■ **Task goal**
Copy out each of the following items word for word, with nothing altered.

■ **Records for the exercise**

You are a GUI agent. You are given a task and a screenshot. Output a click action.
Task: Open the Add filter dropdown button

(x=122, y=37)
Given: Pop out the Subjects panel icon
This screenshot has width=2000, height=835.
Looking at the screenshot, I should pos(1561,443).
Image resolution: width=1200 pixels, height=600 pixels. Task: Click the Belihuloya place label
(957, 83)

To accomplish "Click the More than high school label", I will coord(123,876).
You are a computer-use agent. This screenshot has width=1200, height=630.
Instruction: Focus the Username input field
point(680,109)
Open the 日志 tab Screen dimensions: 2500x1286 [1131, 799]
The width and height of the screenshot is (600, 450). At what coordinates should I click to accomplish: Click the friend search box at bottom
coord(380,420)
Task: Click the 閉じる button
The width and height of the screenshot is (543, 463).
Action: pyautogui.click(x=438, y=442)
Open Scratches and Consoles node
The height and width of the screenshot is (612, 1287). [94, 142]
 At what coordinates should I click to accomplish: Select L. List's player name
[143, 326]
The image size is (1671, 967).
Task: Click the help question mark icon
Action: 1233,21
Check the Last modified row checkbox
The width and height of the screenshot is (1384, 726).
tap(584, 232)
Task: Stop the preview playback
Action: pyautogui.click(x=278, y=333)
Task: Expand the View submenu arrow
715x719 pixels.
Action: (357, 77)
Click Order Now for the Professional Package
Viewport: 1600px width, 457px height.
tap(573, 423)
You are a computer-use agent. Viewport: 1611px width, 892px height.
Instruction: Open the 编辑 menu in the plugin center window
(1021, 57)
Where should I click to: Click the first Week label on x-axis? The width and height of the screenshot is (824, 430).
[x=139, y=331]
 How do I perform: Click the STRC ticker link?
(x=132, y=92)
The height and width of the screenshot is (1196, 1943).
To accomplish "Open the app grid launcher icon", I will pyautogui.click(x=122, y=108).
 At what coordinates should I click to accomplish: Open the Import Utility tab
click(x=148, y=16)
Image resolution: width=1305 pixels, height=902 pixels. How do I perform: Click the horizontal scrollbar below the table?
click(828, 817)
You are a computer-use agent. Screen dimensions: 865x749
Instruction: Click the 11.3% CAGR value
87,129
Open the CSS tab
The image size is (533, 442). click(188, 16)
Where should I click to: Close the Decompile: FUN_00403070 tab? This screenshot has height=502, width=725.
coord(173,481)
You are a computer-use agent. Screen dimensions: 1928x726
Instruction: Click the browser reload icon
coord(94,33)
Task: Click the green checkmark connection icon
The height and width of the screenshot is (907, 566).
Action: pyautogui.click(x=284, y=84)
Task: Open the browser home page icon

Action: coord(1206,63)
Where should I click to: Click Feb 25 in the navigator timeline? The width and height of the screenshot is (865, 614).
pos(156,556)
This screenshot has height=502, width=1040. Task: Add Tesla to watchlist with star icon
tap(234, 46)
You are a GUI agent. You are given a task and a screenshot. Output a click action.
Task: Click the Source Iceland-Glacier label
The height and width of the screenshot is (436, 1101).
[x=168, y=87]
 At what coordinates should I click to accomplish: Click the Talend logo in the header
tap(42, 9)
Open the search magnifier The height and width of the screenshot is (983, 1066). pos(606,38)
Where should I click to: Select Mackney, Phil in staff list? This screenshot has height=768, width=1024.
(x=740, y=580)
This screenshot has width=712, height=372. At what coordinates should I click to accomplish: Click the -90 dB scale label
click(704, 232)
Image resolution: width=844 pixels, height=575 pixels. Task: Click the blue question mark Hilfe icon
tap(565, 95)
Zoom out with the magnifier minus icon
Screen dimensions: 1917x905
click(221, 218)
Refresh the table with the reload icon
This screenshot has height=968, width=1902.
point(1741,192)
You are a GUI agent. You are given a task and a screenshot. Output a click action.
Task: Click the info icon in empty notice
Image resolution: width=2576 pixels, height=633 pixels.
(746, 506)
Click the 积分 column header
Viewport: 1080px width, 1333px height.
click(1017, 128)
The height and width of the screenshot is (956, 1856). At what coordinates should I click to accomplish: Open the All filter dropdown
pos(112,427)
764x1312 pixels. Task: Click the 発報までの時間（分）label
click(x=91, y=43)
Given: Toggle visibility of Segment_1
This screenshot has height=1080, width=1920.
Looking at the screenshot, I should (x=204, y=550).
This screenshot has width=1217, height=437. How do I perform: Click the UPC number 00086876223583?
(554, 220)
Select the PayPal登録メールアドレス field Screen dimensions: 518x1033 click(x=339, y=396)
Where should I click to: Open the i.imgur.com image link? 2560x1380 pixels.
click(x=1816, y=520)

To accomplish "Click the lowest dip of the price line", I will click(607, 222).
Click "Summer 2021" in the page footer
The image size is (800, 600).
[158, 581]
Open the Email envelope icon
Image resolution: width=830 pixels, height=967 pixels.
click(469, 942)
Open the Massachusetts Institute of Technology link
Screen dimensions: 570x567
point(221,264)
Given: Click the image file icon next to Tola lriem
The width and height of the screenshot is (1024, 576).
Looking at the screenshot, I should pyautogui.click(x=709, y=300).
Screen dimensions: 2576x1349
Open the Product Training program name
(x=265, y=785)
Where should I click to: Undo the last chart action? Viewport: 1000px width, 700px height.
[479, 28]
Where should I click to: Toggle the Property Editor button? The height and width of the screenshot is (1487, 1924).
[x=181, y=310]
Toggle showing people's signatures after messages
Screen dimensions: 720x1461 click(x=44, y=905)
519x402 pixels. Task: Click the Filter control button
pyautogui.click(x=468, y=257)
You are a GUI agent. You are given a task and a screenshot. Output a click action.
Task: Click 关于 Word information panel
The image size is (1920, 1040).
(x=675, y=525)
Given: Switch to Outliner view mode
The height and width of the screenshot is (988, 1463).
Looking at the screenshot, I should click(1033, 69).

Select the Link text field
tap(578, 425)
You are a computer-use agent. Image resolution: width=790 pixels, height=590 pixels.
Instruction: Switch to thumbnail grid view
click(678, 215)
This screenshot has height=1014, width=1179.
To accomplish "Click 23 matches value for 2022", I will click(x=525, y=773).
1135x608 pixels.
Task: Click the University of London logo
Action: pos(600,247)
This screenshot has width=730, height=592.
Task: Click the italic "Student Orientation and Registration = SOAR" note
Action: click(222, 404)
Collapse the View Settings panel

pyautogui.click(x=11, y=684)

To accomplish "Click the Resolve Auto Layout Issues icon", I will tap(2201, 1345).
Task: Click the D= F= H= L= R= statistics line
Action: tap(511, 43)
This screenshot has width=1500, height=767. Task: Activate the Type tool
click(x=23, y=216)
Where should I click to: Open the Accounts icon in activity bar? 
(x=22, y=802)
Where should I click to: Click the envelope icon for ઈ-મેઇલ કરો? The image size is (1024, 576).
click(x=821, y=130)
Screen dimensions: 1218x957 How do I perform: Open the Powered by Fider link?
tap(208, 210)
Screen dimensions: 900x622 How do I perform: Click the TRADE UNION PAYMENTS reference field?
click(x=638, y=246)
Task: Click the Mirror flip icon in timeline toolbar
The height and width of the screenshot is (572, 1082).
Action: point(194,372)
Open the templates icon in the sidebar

■ **Result of this task**
You are a GUI agent. You are given a task and a screenshot. Output a click action.
Task: Open the Add filter dropdown button

(x=122, y=37)
Given: Pop out the Subjects panel icon
This screenshot has width=2000, height=835.
Looking at the screenshot, I should pos(1561,443).
Image resolution: width=1200 pixels, height=600 pixels. Task: Click the Belihuloya place label
(957, 83)

To accomplish "Click the More than high school label", I will coord(123,876).
You are a computer-use agent. This screenshot has width=1200, height=630.
Instruction: Focus the Username input field
point(680,109)
Open the 日志 tab Screen dimensions: 2500x1286 [1131, 799]
The width and height of the screenshot is (600, 450). At what coordinates should I click to accomplish: Click the friend search box at bottom
coord(380,420)
Task: Click the 閉じる button
The width and height of the screenshot is (543, 463).
Action: pyautogui.click(x=438, y=442)
Open Scratches and Consoles node
The height and width of the screenshot is (612, 1287). [94, 142]
 At what coordinates should I click to accomplish: Select L. List's player name
[143, 326]
The image size is (1671, 967).
Task: Click the help question mark icon
Action: 1233,21
Check the Last modified row checkbox
The width and height of the screenshot is (1384, 726).
tap(584, 232)
Task: Stop the preview playback
Action: pyautogui.click(x=278, y=333)
Task: Expand the View submenu arrow
715x719 pixels.
Action: (357, 77)
Click Order Now for the Professional Package
Viewport: 1600px width, 457px height.
tap(573, 423)
You are a computer-use agent. Viewport: 1611px width, 892px height.
Instruction: Open the 编辑 menu in the plugin center window
(1021, 57)
Where should I click to: Click the first Week label on x-axis? The width and height of the screenshot is (824, 430).
[x=139, y=331]
 How do I perform: Click the STRC ticker link?
(x=132, y=92)
The height and width of the screenshot is (1196, 1943).
To accomplish "Open the app grid launcher icon", I will pyautogui.click(x=122, y=108).
 At what coordinates should I click to accomplish: Open the Import Utility tab
click(x=148, y=16)
Image resolution: width=1305 pixels, height=902 pixels. How do I perform: Click the horizontal scrollbar below the table?
click(828, 817)
You are a computer-use agent. Screen dimensions: 865x749
Instruction: Click the 11.3% CAGR value
87,129
Open the CSS tab
The image size is (533, 442). click(188, 16)
Where should I click to: Close the Decompile: FUN_00403070 tab? This screenshot has height=502, width=725.
coord(173,481)
You are a computer-use agent. Screen dimensions: 1928x726
Instruction: Click the browser reload icon
coord(94,33)
Task: Click the green checkmark connection icon
The height and width of the screenshot is (907, 566).
Action: pyautogui.click(x=284, y=84)
Task: Open the browser home page icon

Action: coord(1206,63)
Where should I click to: Click Feb 25 in the navigator timeline? The width and height of the screenshot is (865, 614).
pos(156,556)
This screenshot has height=502, width=1040. Task: Add Tesla to watchlist with star icon
tap(234, 46)
You are a GUI agent. You are given a task and a screenshot. Output a click action.
Task: Click the Source Iceland-Glacier label
The height and width of the screenshot is (436, 1101).
[x=168, y=87]
 At what coordinates should I click to accomplish: Click the Talend logo in the header
tap(42, 9)
Open the search magnifier The height and width of the screenshot is (983, 1066). pos(606,38)
Where should I click to: Select Mackney, Phil in staff list? This screenshot has height=768, width=1024.
(x=740, y=580)
This screenshot has width=712, height=372. At what coordinates should I click to accomplish: Click the -90 dB scale label
click(704, 232)
Image resolution: width=844 pixels, height=575 pixels. Task: Click the blue question mark Hilfe icon
tap(565, 95)
Zoom out with the magnifier minus icon
Screen dimensions: 1917x905
click(221, 218)
Refresh the table with the reload icon
This screenshot has height=968, width=1902.
point(1741,192)
You are a GUI agent. You are given a task and a screenshot. Output a click action.
Task: Click the info icon in empty notice
Image resolution: width=2576 pixels, height=633 pixels.
(746, 506)
Click the 积分 column header
Viewport: 1080px width, 1333px height.
click(1017, 128)
The height and width of the screenshot is (956, 1856). At what coordinates should I click to accomplish: Open the All filter dropdown
pos(112,427)
764x1312 pixels. Task: Click the 発報までの時間（分）label
click(x=91, y=43)
Given: Toggle visibility of Segment_1
This screenshot has height=1080, width=1920.
Looking at the screenshot, I should (x=204, y=550).
This screenshot has width=1217, height=437. How do I perform: Click the UPC number 00086876223583?
(554, 220)
Select the PayPal登録メールアドレス field Screen dimensions: 518x1033 click(x=339, y=396)
Where should I click to: Open the i.imgur.com image link? 2560x1380 pixels.
click(x=1816, y=520)

To accomplish "Click the lowest dip of the price line", I will click(607, 222).
Click "Summer 2021" in the page footer
The image size is (800, 600).
[158, 581]
Open the Email envelope icon
Image resolution: width=830 pixels, height=967 pixels.
click(469, 942)
Open the Massachusetts Institute of Technology link
Screen dimensions: 570x567
point(221,264)
Given: Click the image file icon next to Tola lriem
The width and height of the screenshot is (1024, 576).
Looking at the screenshot, I should pyautogui.click(x=709, y=300).
Screen dimensions: 2576x1349
Open the Product Training program name
(x=265, y=785)
Where should I click to: Undo the last chart action? Viewport: 1000px width, 700px height.
[479, 28]
Where should I click to: Toggle the Property Editor button? The height and width of the screenshot is (1487, 1924).
[x=181, y=310]
Toggle showing people's signatures after messages
Screen dimensions: 720x1461 click(x=44, y=905)
519x402 pixels. Task: Click the Filter control button
pyautogui.click(x=468, y=257)
You are a GUI agent. You are given a task and a screenshot. Output a click action.
Task: Click 关于 Word information panel
The image size is (1920, 1040).
(x=675, y=525)
Given: Switch to Outliner view mode
The height and width of the screenshot is (988, 1463).
Looking at the screenshot, I should click(1033, 69).

Select the Link text field
tap(578, 425)
You are a computer-use agent. Image resolution: width=790 pixels, height=590 pixels.
Instruction: Switch to thumbnail grid view
click(678, 215)
This screenshot has height=1014, width=1179.
To accomplish "Click 23 matches value for 2022", I will click(x=525, y=773).
1135x608 pixels.
Task: Click the University of London logo
Action: pos(600,247)
This screenshot has width=730, height=592.
Task: Click the italic "Student Orientation and Registration = SOAR" note
Action: click(222, 404)
Collapse the View Settings panel

pyautogui.click(x=11, y=684)

To accomplish "Click the Resolve Auto Layout Issues icon", I will tap(2201, 1345).
Task: Click the D= F= H= L= R= statistics line
Action: tap(511, 43)
This screenshot has width=1500, height=767. Task: Activate the Type tool
click(x=23, y=216)
Where should I click to: Open the Accounts icon in activity bar? 
(x=22, y=802)
Where should I click to: Click the envelope icon for ઈ-મેઇલ કરો? The image size is (1024, 576).
click(x=821, y=130)
Screen dimensions: 1218x957 How do I perform: Open the Powered by Fider link?
tap(208, 210)
Screen dimensions: 900x622 How do I perform: Click the TRADE UNION PAYMENTS reference field?
click(x=638, y=246)
Task: Click the Mirror flip icon in timeline toolbar
The height and width of the screenshot is (572, 1082).
Action: point(194,372)
Open the templates icon in the sidebar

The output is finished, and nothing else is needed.